REQUIREMENT -
Output the line that contains "Task: Tap the ad info icon on banner" and every line after it to the end of the entries, with nothing added or left out.

GIVEN ENTRIES -
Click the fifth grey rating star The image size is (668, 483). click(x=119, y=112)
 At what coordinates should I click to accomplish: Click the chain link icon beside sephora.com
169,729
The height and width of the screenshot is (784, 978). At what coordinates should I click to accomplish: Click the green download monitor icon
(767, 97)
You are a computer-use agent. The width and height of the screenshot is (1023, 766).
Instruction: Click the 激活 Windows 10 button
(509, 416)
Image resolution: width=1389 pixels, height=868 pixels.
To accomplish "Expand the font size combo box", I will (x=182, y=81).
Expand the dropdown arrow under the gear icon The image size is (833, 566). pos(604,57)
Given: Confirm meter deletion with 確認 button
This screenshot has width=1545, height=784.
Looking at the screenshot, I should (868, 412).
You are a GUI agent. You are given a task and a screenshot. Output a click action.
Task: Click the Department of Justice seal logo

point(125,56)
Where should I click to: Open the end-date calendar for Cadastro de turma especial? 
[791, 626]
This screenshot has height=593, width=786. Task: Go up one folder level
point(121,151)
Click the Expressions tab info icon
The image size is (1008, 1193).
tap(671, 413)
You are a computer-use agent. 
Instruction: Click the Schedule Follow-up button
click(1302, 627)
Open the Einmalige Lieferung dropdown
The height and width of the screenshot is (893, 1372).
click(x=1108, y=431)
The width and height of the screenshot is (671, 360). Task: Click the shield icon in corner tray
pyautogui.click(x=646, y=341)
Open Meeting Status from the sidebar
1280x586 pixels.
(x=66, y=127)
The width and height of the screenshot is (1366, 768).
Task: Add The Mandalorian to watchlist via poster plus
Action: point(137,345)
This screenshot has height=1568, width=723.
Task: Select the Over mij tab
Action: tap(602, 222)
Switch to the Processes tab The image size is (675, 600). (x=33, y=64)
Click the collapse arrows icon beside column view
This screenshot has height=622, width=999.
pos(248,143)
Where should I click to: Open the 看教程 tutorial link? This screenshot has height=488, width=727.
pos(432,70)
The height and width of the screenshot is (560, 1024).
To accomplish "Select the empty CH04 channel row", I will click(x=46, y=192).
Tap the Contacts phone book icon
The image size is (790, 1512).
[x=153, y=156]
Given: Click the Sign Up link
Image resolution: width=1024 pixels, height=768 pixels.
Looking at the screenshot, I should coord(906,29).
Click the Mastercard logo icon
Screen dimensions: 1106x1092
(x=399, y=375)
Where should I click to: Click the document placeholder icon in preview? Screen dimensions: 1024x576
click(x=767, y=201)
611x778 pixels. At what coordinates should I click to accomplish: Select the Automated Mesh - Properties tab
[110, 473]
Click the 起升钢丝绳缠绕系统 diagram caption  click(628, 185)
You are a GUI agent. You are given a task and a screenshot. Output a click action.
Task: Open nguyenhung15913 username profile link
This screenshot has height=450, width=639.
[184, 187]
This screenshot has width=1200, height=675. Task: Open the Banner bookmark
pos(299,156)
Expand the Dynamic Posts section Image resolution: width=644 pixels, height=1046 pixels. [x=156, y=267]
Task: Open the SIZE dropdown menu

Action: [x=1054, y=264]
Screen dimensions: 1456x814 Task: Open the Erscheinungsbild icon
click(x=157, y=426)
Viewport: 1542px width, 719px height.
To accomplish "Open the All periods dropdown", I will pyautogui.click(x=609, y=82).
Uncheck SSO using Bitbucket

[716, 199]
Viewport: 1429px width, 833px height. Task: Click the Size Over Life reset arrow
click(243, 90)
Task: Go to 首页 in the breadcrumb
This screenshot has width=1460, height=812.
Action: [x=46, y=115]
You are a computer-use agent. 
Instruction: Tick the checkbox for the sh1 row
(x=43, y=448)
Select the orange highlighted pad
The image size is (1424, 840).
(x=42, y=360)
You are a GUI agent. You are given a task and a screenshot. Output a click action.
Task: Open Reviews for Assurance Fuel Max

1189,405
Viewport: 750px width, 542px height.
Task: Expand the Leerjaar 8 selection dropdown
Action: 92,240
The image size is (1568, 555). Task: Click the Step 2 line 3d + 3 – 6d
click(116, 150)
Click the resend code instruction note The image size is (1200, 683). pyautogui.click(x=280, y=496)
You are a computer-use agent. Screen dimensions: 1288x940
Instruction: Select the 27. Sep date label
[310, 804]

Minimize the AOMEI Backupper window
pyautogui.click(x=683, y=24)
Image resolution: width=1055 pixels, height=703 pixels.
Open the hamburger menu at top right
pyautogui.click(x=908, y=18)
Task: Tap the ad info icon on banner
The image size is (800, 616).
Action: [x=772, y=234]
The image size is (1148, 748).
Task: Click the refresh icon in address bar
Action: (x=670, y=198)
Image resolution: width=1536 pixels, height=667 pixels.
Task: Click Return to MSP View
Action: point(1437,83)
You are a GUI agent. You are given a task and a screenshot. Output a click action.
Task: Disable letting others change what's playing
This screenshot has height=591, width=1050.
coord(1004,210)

SOLUTION -
Task: Tap the ad info icon on banner
The image size is (800, 616).
Action: [x=772, y=234]
The image size is (1148, 748).
Task: Click the refresh icon in address bar
Action: (x=670, y=198)
Image resolution: width=1536 pixels, height=667 pixels.
Task: Click Return to MSP View
Action: point(1437,83)
You are a GUI agent. You are given a task and a screenshot. Output a click action.
Task: Disable letting others change what's playing
This screenshot has height=591, width=1050.
coord(1004,210)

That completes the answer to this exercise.